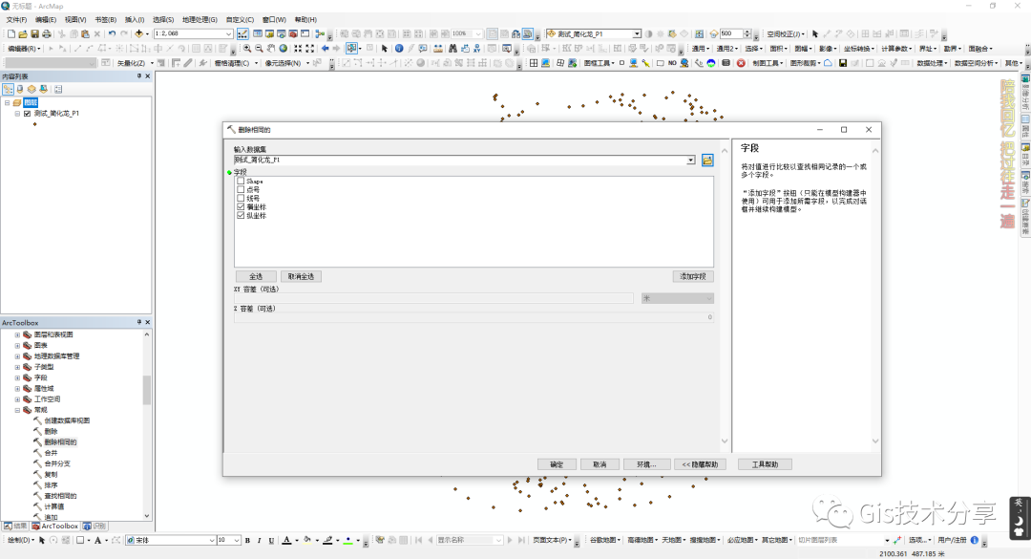Select the Pan hand tool
1031x559 pixels.
(x=271, y=48)
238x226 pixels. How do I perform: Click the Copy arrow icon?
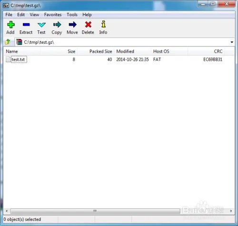(x=57, y=25)
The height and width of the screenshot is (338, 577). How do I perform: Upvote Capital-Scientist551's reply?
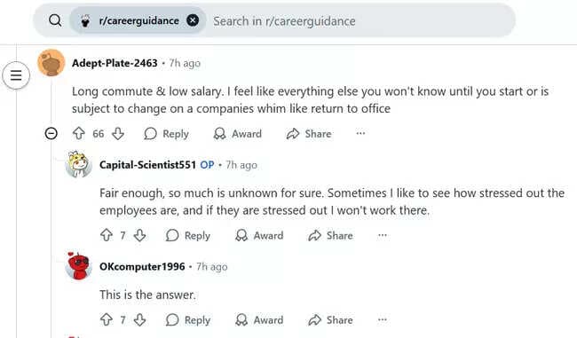(107, 235)
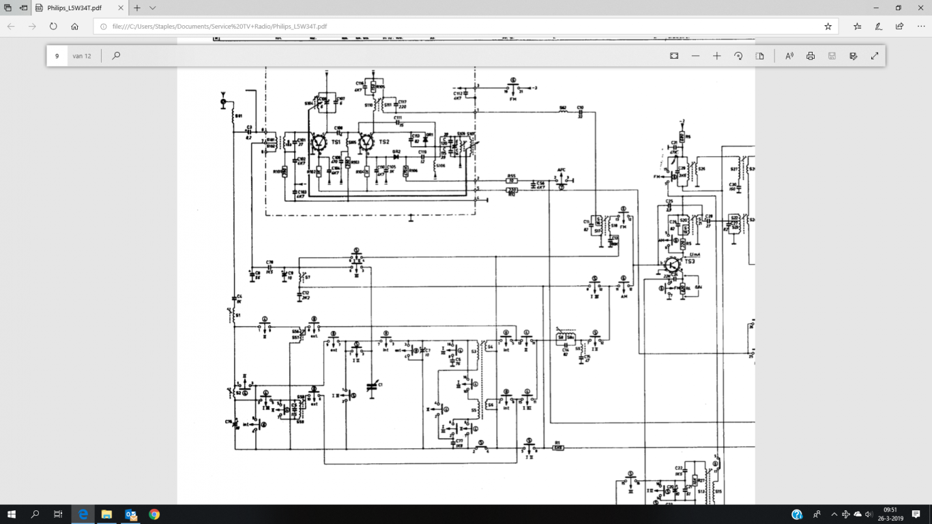Screen dimensions: 932x524
Task: Show hidden system tray icons chevron
Action: (833, 514)
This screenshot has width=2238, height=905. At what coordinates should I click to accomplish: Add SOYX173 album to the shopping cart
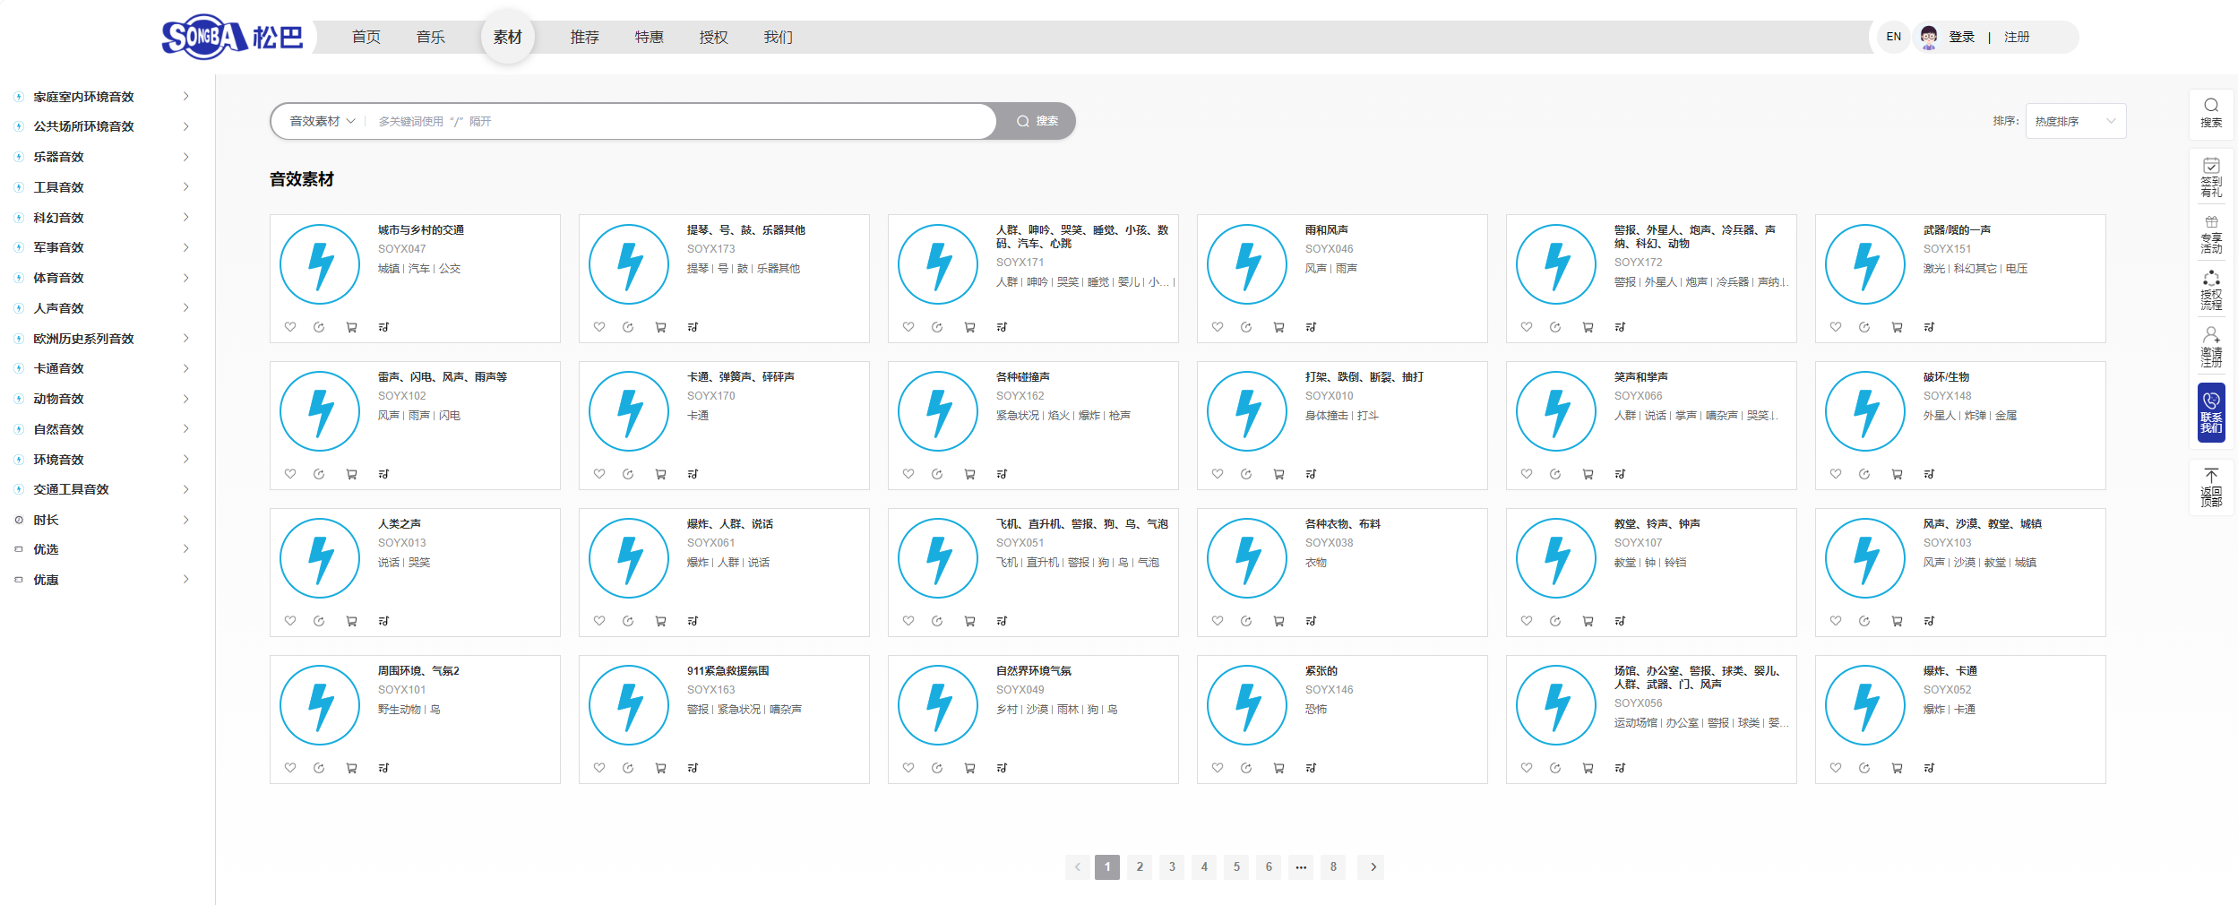tap(660, 327)
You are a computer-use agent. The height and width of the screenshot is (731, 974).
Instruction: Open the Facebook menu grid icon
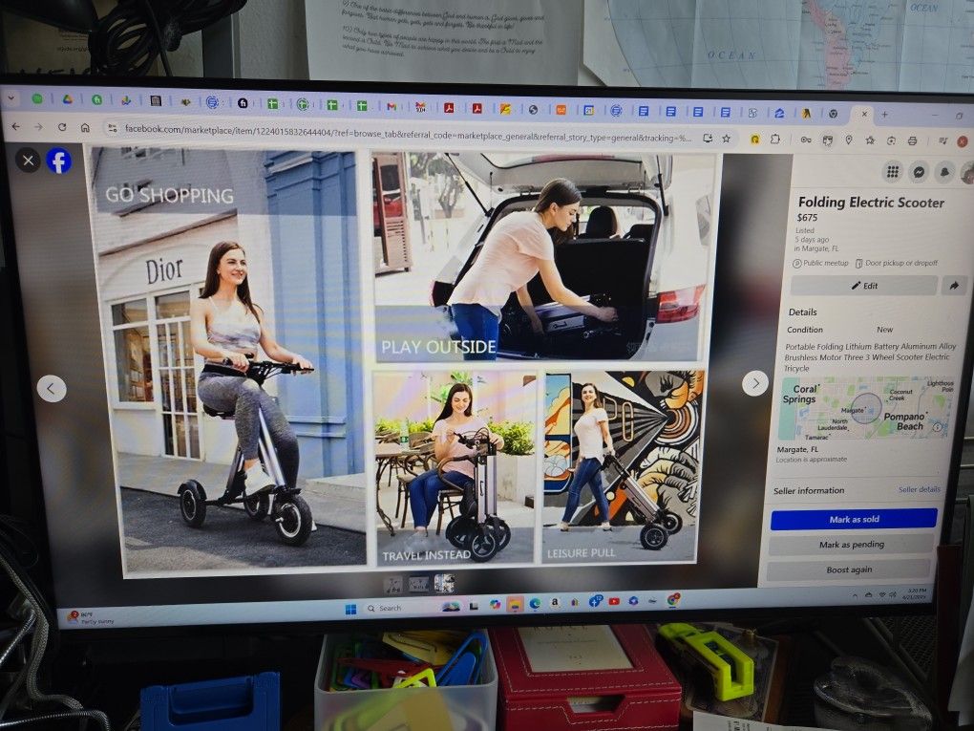893,171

= = = =

WHAT IS ASKED: How many lines above contain the string "pixels"? Give only the number.

FULL OUTPUT: 2